Brief = Please output the records below in full, exactly as given, but without the images.

(Pixel coordinate grounding data)
++++++++

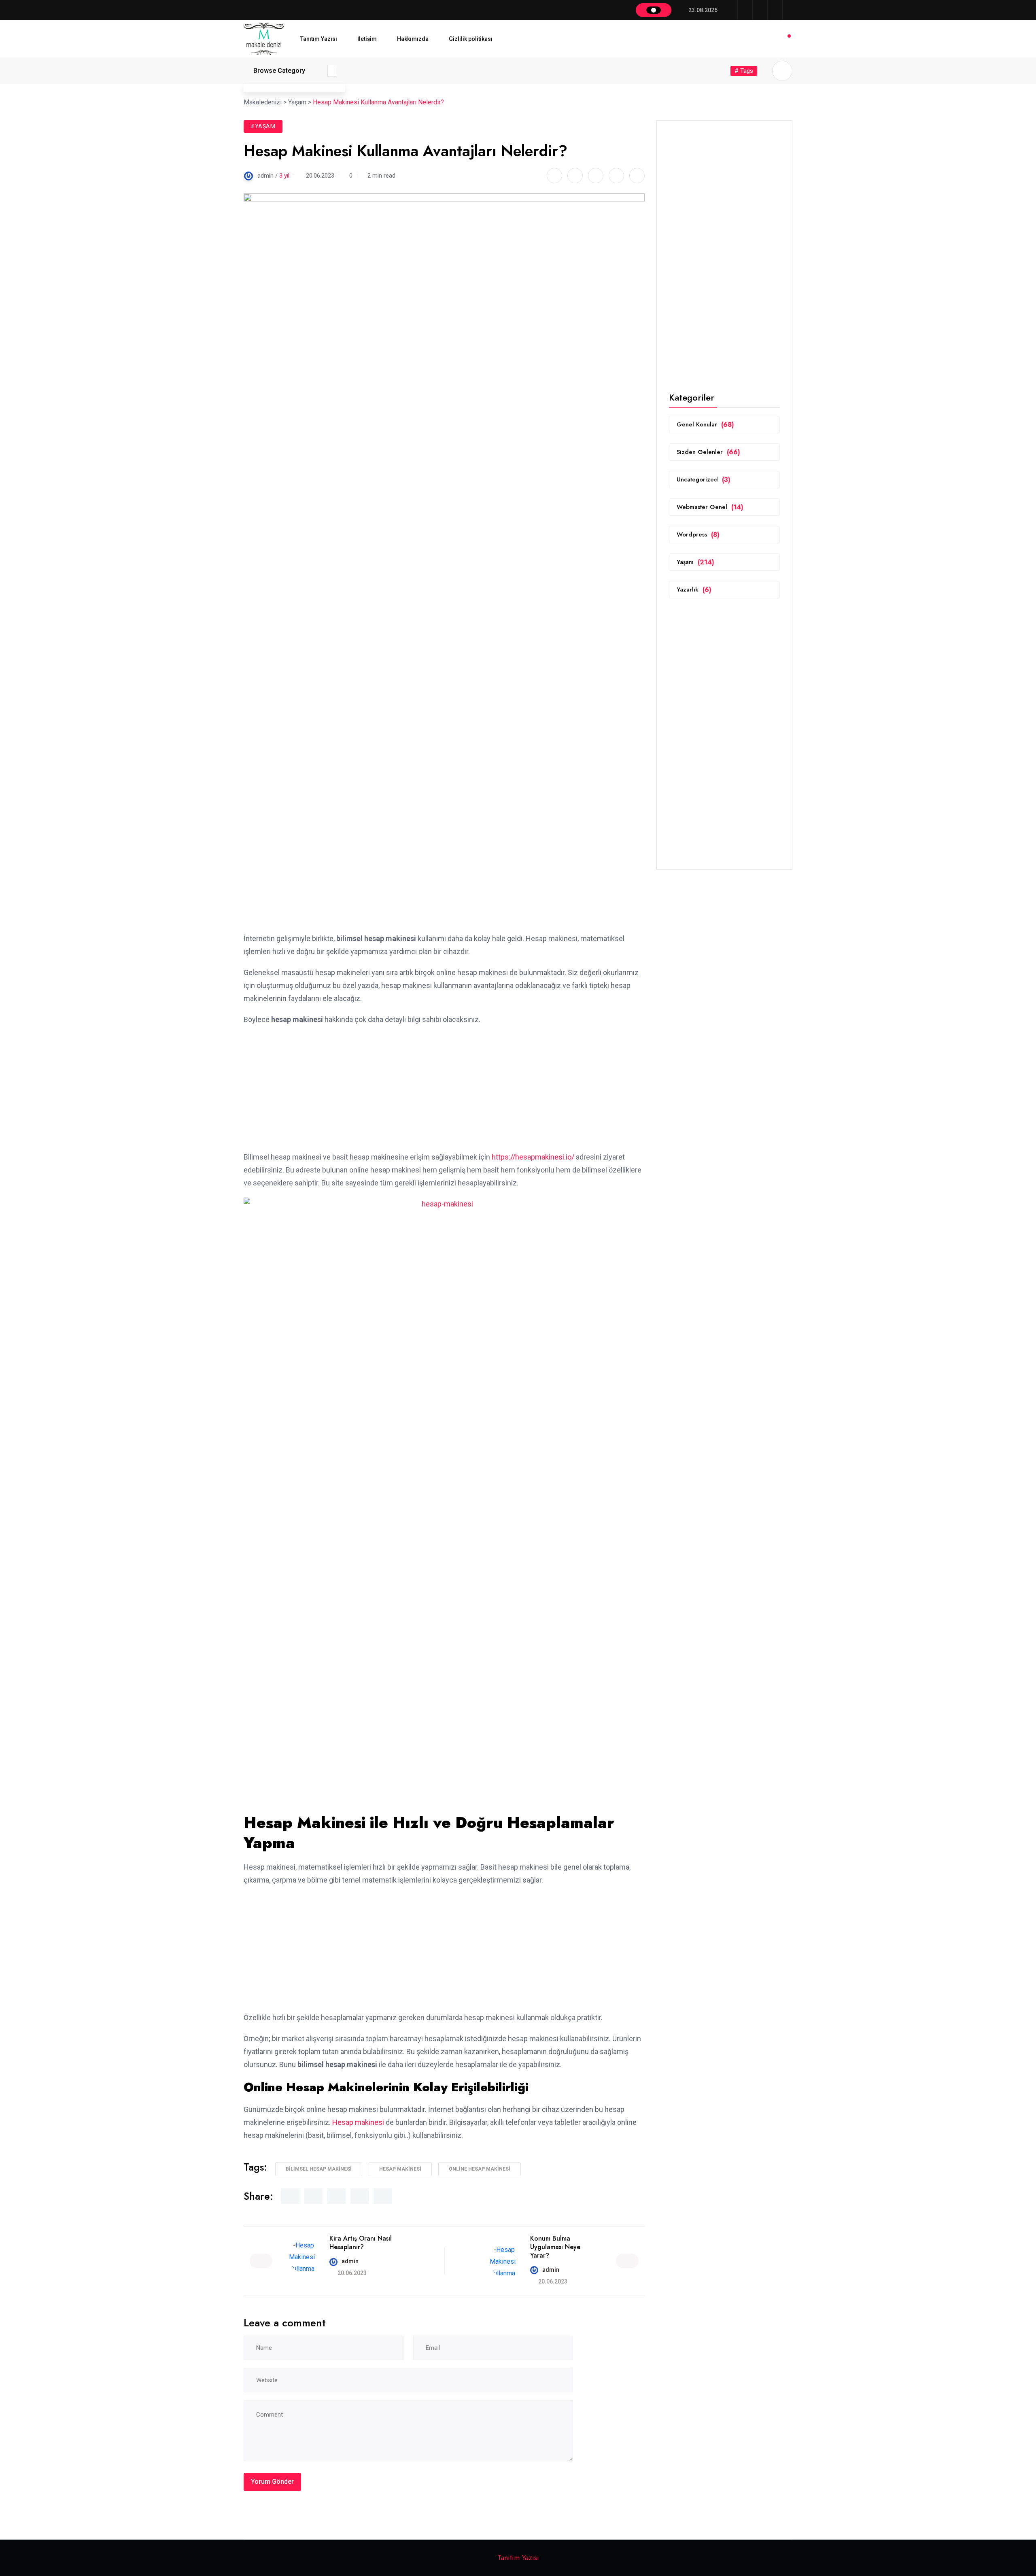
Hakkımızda (413, 39)
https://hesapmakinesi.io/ (533, 1157)
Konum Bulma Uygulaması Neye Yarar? (555, 2247)
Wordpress (698, 534)
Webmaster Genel (710, 507)
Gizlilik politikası (471, 39)
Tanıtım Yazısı (318, 39)
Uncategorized (703, 479)
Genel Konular (705, 424)
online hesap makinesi (479, 2169)
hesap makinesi (400, 2169)
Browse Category (279, 70)
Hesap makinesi (358, 2122)
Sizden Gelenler (708, 452)
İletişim (367, 39)
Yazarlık (694, 589)
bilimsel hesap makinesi (319, 2169)
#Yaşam (263, 126)
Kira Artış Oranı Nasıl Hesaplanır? (360, 2243)
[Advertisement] (444, 872)
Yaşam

++++++++

Response to this exercise =
Hakkımızda (413, 39)
https://hesapmakinesi.io/ (533, 1157)
Konum Bulma Uygulaması Neye Yarar? (555, 2247)
Wordpress (698, 534)
Webmaster Genel (710, 507)
Gizlilik politikası (471, 39)
Tanıtım Yazısı (318, 39)
Uncategorized (703, 479)
Genel Konular (705, 424)
online hesap makinesi (479, 2169)
hesap makinesi (400, 2169)
Browse Category (279, 70)
Hesap makinesi (358, 2122)
Sizden Gelenler (708, 452)
İletişim (367, 39)
Yazarlık (694, 589)
bilimsel hesap makinesi (319, 2169)
#Yaşam (263, 126)
Kira Artış Oranı Nasıl Hesaplanır? (360, 2243)
[Advertisement] (444, 872)
Yaşam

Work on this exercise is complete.